> _Task objective_:
Copy out exactly the lines from the one with "Viewport: 1812px width, 771px height." through the last line of the listing below, both included, but none of the pictures.

> _Input material_:

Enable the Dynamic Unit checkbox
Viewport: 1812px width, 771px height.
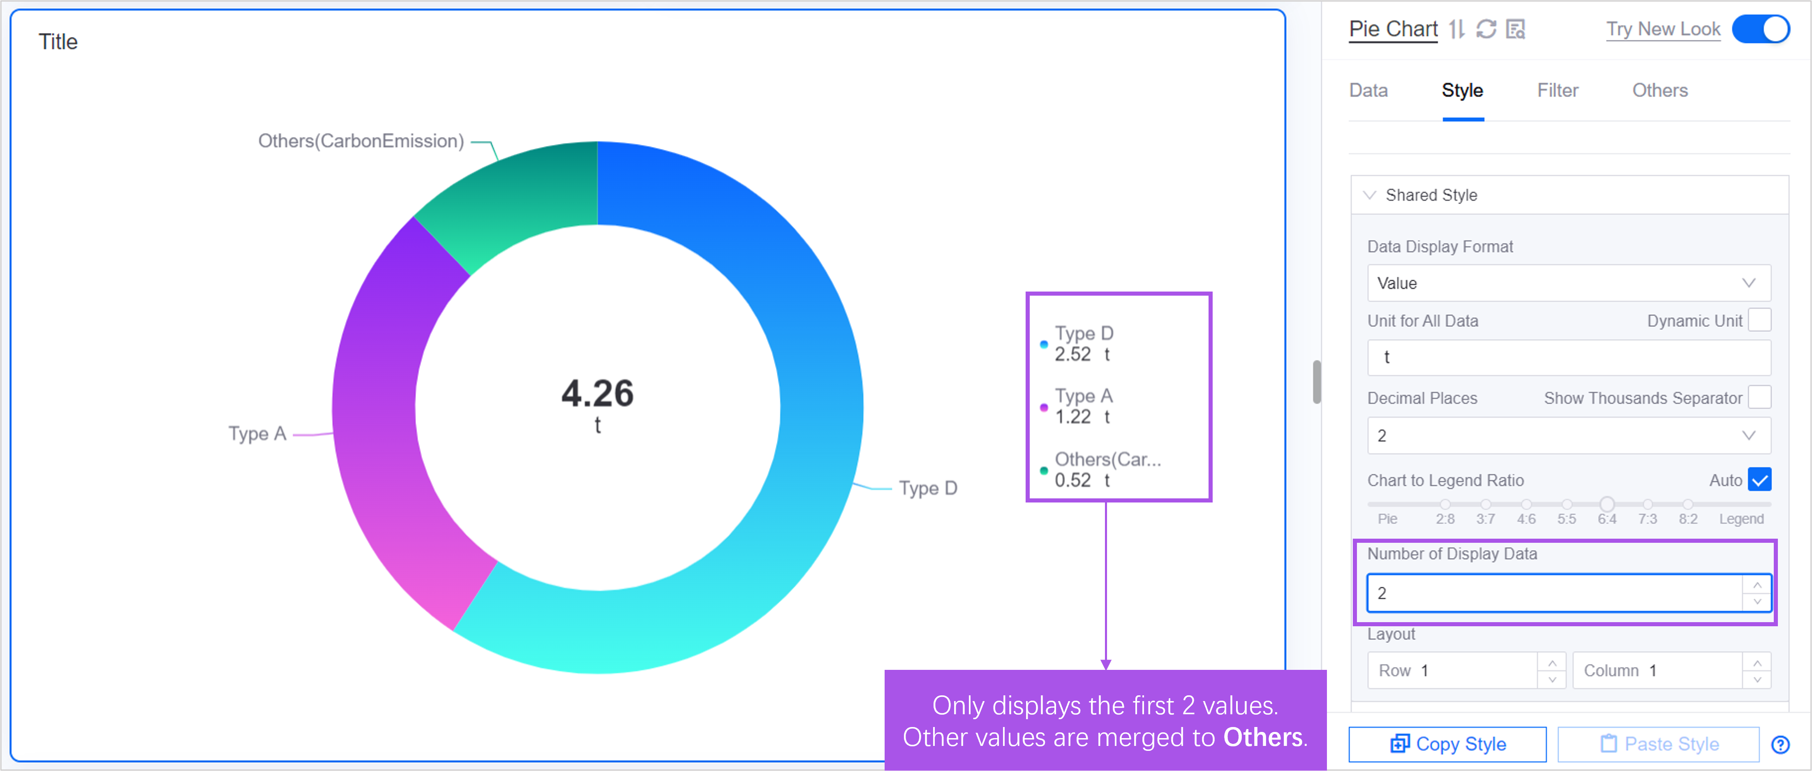(1759, 320)
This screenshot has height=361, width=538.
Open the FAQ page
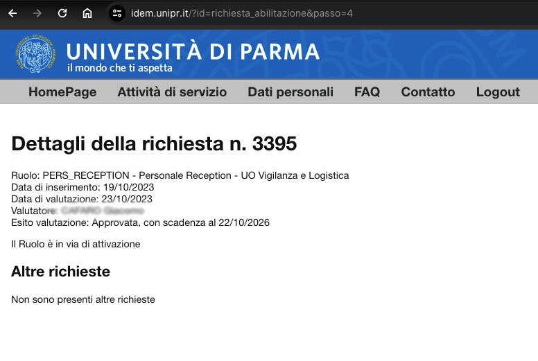(x=367, y=92)
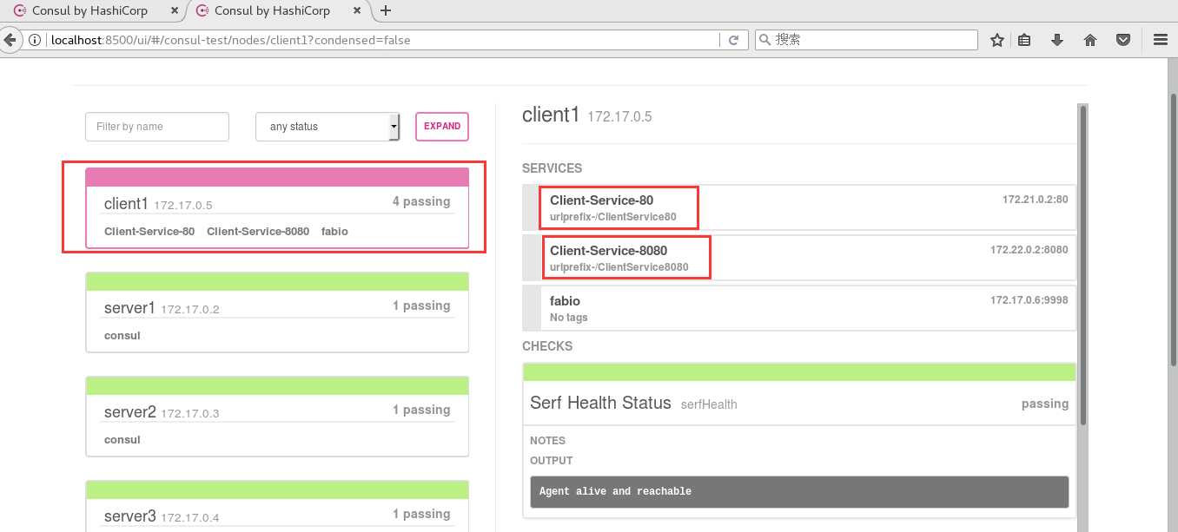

> _Task result_:
Viewport: 1812px width, 771px height.
(1759, 320)
This screenshot has height=361, width=538.
Open the FAQ page
(x=367, y=92)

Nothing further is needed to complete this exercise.